Baca Juga : Polemik 4 Pulau Aceh-Sumut Selesai Prabowo Dipuji, Mendagri Disorot
Selain itu, pembangunan Embung Jaro juga menjadi salah satu prioritas agar dapat dimanfaatkan secara optimal oleh masyarakat, terutama untuk irigasi pertanian dan cadangan air bersih.
Dukungan Olahraga dan Ekonomi Lokal
Tak hanya infrastruktur fisik, Musrenbang juga mengusulkan pembangunan sport center berupa lapangan basket dan voli untuk mendukung aktivitas pemuda.

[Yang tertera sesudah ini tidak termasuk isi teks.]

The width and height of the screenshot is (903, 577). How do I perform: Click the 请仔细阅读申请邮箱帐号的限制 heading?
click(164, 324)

Kepala Bapperinda Kabupaten Tabalong, Arianto, yang hadir mewakili Penjabat Bupati Hj. Hamida Munawarah, menekankan pentingnya partisipasi masyarakat dalam menentukan prioritas pembangunan.
“Melalui Musrenbang, kita bisa mengidentifikasi masalah dan menentukan program yang benar-benar dibutuhkan masyarakat,” ujarnya.

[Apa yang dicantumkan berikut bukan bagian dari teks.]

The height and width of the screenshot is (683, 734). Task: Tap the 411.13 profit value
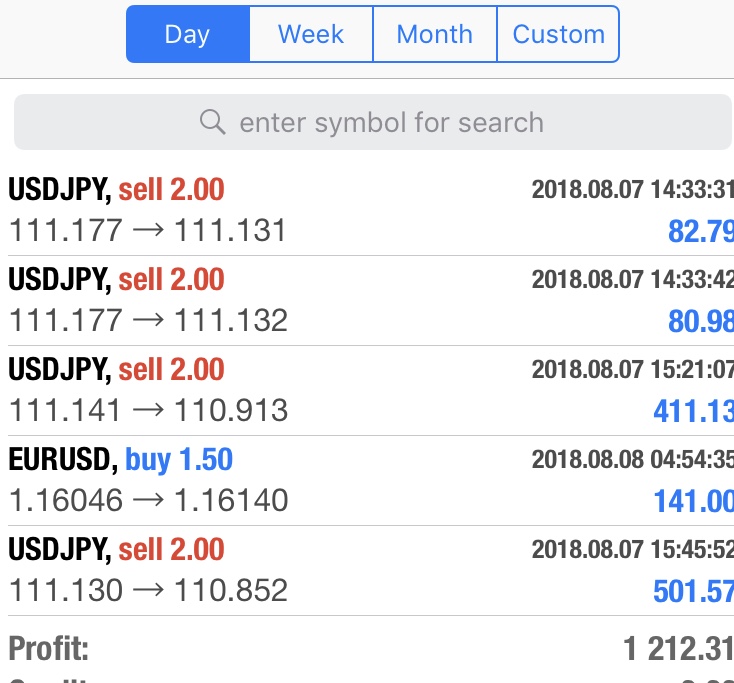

Arianto juga berharap usulan yang diajukan tidak hanya fokus pada infrastruktur, tetapi juga pengembangan ekonomi lokal, seperti dukungan untuk UMKM. “Pembangunan harus seimbang, tidak hanya fisik tetapi juga pemberdayaan masyarakat,” tambahnya.
Kolaborasi Pemerintah dan Masyarakat
Musrenbang Kecamatan Jaro dihadiri oleh berbagai pemangku kepentingan, termasuk kepala desa, Badan Permusyawaratan Desa (BPD), serta perwakilan organisasi masyarakat. Kolaborasi ini dinilai penting agar kebijakan yang diambil benar-benar tepat sasaran.

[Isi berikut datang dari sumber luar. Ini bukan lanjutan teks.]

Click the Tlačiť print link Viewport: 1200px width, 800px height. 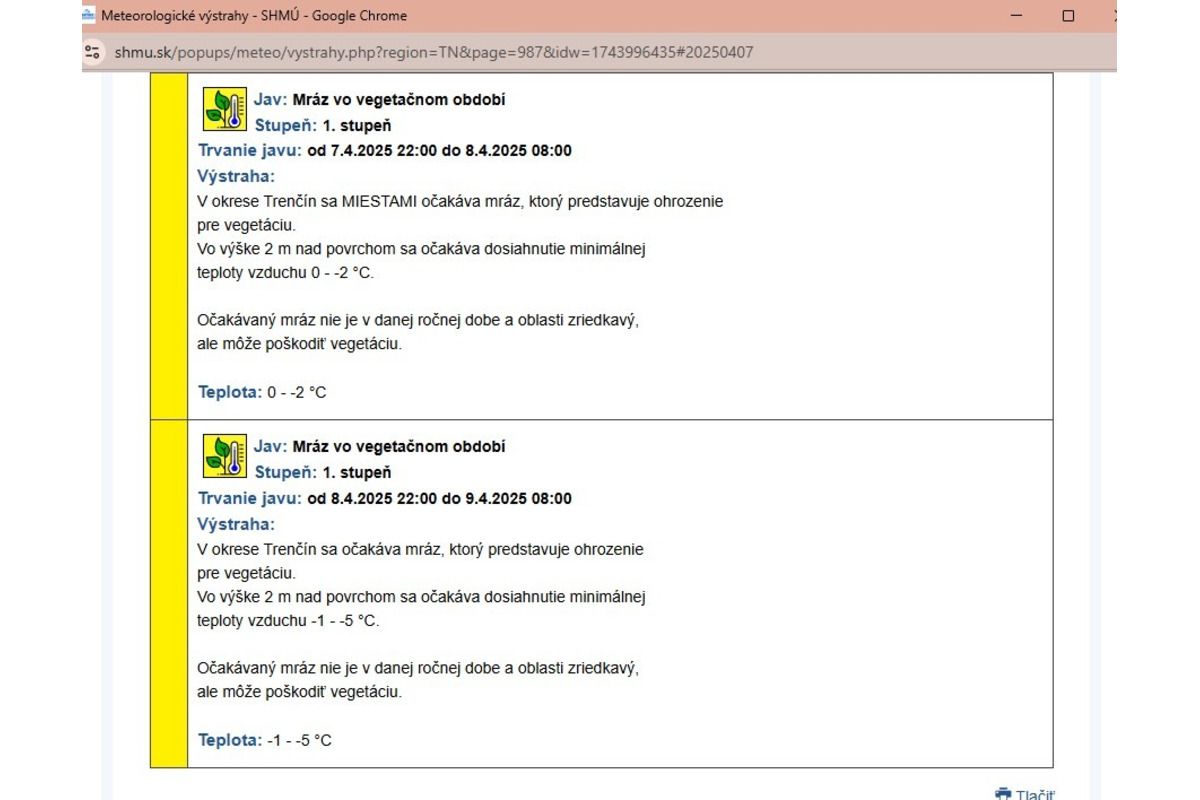click(x=1035, y=794)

“Partisipasi aktif masyarakat sangat dibutuhkan agar pembangunan sesuai dengan kebutuhan riil di lapangan,” tegas Arianto.
Dengan usulan yang telah diprioritaskan, diharapkan RKPD 2026 dapat menjawab tantangan pembangunan di Kecamatan Jaro, mulai dari peningkatan infrastruktur hingga penguatan ekonomi kerakyatan.